May I [...] remind you that in the course of last summer, at every meeting—particularly at the midday ones—I myself strongly emphasized the unavoidable necessity of viewing the National Socialist movement with goodwill and with an increasingly positive attitude, and that Hitler's chancellorship would represent the only way out.
— Ernst Brandi

Similarly, he also participated in Hitler's secret meeting with important German industrialists on 20 February 1933. In October 1934, Brandi, in response to a request from the treasurer of the Gau Westphalia-South, wrote to Gauleiter Josef Wagner a summary of financial contributions from private industry to the Nazi Party since 1 February 1932:

Meanwhile, I feel obliged to point out to you that the result can undoubtedly not give you an accurate picture, because—as I wish to tell you with complete frankness—certainly some contributions were made under the assurance of confidentiality. Through the letter from your Gau treasurer, many of my colleagues are placed in a highly embarrassing moral conflict: on one hand, they would gladly comply with the disclosure of contributions, but on the other hand, they feel bound by the promises they have given.

On 22 December 1934, Brandi became head of the Ruhr District Group of the Fachgruppe Steinkohlenbergbau (Technical Group for Bituminous Coal Mining). He was also active in numerous committees, such as the Social-Economic Committee of the Reichsgruppe Industrie, the advisory board of the Wirtschaftsgruppe Bergbau (Mining Economy Group), various joint organizations of the Ruhr mining industry, and on the board of the Verein deutscher Eisenhüttenleute (Association of German Iron and Steel Industrialists).

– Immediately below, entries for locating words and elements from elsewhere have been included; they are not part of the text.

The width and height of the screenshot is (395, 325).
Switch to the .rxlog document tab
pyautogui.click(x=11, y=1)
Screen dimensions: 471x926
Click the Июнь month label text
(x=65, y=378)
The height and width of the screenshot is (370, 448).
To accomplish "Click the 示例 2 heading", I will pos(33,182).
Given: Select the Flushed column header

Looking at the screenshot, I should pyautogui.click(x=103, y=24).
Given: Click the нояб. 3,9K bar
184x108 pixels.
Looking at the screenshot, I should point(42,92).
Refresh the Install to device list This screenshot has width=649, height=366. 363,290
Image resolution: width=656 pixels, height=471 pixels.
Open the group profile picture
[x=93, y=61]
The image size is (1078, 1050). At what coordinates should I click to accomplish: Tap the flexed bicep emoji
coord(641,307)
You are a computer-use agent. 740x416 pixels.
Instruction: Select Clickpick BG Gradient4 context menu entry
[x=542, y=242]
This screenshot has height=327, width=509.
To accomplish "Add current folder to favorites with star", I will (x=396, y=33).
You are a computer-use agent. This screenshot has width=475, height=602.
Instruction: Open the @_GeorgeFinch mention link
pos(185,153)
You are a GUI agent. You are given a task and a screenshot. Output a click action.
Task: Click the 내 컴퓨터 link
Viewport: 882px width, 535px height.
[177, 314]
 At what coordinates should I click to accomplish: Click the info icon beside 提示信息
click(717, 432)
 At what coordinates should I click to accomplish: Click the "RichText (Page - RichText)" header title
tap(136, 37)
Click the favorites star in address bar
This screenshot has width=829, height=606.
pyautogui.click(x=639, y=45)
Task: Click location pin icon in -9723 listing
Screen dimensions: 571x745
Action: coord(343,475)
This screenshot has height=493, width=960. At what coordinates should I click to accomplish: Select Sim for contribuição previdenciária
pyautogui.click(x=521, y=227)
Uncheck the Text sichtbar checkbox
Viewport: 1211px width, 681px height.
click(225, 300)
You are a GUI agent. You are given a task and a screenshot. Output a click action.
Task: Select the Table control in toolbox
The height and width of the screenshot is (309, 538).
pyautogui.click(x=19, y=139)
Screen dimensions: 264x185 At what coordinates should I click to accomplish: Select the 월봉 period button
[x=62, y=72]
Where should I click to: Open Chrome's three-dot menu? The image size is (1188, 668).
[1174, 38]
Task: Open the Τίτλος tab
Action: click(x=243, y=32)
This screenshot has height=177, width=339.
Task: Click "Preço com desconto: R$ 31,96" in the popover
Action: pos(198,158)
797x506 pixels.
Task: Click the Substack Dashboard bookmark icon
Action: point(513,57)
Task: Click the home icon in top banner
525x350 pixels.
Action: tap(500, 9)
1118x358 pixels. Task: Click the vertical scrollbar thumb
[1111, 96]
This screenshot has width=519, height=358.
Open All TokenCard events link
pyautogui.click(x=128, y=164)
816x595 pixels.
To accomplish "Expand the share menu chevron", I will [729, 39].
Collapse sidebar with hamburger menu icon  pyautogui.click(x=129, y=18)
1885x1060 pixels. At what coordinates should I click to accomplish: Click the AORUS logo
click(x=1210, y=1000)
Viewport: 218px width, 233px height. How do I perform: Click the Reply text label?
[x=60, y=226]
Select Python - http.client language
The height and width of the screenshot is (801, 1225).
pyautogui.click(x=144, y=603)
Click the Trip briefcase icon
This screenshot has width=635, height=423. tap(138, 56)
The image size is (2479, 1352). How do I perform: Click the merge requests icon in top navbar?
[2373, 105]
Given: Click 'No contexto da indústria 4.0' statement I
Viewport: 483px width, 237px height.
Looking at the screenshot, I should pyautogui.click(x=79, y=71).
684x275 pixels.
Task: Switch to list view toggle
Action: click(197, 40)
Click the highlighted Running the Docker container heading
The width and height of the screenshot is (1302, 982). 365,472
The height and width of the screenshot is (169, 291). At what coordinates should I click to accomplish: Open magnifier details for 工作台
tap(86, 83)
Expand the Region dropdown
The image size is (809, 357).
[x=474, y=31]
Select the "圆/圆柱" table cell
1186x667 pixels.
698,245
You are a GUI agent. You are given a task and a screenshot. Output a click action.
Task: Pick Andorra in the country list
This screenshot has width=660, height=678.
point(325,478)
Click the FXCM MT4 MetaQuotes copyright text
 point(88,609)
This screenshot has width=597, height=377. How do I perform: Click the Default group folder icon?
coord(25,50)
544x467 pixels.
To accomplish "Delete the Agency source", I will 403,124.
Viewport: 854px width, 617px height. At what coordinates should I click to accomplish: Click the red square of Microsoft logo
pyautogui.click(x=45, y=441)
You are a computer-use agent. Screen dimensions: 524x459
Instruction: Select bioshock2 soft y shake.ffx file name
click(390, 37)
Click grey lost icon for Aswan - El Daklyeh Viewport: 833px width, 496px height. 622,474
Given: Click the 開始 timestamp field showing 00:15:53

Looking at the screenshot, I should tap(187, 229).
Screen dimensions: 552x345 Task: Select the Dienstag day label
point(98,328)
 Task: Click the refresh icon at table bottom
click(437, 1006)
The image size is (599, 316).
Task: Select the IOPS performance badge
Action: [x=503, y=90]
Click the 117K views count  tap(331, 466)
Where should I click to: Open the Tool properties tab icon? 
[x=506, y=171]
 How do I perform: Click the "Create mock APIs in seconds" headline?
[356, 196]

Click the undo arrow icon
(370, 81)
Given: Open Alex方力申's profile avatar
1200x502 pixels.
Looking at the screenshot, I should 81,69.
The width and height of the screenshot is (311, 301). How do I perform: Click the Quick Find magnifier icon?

In April 1937, Brandi requested release from the leadership of the Ruhr District Group from Reich Economics Minister Hjalmar Schacht due to work overload. On the evening of 14 October 1937, he suddenly collapsed at work and was admitted to the hospital in Dortmund, where he died on 22 October 1937. Numerous prominent figures from the Ruhr industrial sector, including Gustav Knepper, Albert Vögler, Fritz Thyssen, and Heinrich Wisselmann, attended the funeral ceremonies at the group administration and at the main cemetery.